The aim of this work was to evaluate the possibility of
using an electronic nose for the analysis of odours emitted
from a composting plant and assessing the presence of
odours in a nearby house whose owners often complained
about the unpleasant odours originating from the composting plant. The electronic nose response was correlated
with the odour concentration values measured by dynamic
olfactometry (EN 13725, 2003), in order to use the instrument for the continuous odour concentration measurement
of the odour source.
In order to optimize the electronic nose and to maximize
its capacity of qualitatively and quantitatively recognizing
odours, it was necessary to make some operational choices.
These choices concern the sensors (number, typology and
composition) (Nagle et al., 1998), the sensor operating conditions (temperature, catalysts, etc.) (Kalinina et al., 2003;
Yamazoe et al., 2003), the analysis planning (number of
measurements, duration, etc.) and the data elaboration
methods (algorithms for the odour recognition and quantification) (Lavine, 1999).
In order to choose the parameters that are necessary for
the electronic nose optimization, some test analyses were
carried out with odorous air samples collected in the composting plant at issue.
Some difficulties, which could affect the instrument
accuracy and reliability, were encountered while using electronic noses.

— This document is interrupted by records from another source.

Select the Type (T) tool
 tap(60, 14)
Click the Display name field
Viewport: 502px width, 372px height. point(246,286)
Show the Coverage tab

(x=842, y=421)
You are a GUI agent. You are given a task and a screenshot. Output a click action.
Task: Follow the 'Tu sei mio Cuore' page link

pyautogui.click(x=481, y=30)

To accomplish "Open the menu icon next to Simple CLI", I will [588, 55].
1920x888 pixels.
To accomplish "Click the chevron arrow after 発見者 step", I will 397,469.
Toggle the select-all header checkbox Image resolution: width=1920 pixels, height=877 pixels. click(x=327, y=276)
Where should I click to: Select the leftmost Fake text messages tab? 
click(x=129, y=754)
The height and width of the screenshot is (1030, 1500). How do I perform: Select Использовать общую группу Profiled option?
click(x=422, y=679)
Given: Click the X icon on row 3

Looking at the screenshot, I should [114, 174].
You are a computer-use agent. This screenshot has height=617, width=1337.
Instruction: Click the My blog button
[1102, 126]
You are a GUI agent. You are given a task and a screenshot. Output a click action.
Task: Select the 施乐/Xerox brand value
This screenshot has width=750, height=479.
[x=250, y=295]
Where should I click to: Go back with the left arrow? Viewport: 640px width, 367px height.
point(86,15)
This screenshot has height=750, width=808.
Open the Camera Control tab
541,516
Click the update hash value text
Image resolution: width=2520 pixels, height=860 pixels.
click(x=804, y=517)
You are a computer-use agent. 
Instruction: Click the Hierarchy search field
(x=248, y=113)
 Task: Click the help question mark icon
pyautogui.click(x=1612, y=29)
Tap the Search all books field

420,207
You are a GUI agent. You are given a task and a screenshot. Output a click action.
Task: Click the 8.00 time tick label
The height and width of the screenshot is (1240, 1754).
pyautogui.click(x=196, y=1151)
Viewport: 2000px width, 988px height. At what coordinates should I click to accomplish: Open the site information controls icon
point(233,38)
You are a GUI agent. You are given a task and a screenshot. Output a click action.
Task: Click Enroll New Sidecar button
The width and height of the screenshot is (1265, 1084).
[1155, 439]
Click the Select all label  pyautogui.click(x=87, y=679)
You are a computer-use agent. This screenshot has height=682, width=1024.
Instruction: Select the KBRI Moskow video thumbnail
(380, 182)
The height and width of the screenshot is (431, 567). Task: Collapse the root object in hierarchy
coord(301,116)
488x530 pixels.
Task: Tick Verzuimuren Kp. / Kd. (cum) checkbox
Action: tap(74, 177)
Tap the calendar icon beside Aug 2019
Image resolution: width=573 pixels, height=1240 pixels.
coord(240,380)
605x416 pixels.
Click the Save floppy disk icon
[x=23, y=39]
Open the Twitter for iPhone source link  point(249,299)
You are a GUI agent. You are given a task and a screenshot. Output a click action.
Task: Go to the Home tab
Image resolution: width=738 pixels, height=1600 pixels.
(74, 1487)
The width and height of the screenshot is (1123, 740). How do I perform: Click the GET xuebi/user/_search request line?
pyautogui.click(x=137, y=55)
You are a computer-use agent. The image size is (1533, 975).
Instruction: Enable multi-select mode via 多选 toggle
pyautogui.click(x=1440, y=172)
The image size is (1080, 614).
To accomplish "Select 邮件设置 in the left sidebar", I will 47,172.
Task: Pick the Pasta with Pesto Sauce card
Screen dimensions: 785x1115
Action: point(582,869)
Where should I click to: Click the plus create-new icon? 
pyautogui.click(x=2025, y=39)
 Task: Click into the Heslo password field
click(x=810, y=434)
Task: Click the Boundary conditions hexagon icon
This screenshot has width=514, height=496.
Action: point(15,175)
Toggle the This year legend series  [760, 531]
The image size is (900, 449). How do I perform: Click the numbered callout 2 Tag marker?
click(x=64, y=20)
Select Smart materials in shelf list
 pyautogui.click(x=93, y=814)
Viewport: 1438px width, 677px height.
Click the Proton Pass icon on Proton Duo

The principal problems that will have to be
faced in the next studies are the sensor sensitivity to humidity and the instability of the sensor baseline, even though
this difficulty has been partially solved by introducing a silica gel and an activated carbon filter for the deodorization
and dehumidification of the reference air.
2. Materials and methods
2.1. Olfactometric analysis
The olfactometric analysis was conducted in conformity
with the European Norm EN 13725 (2003) in the Olfactometric Laboratory of the Politecnico di Milano (Italy).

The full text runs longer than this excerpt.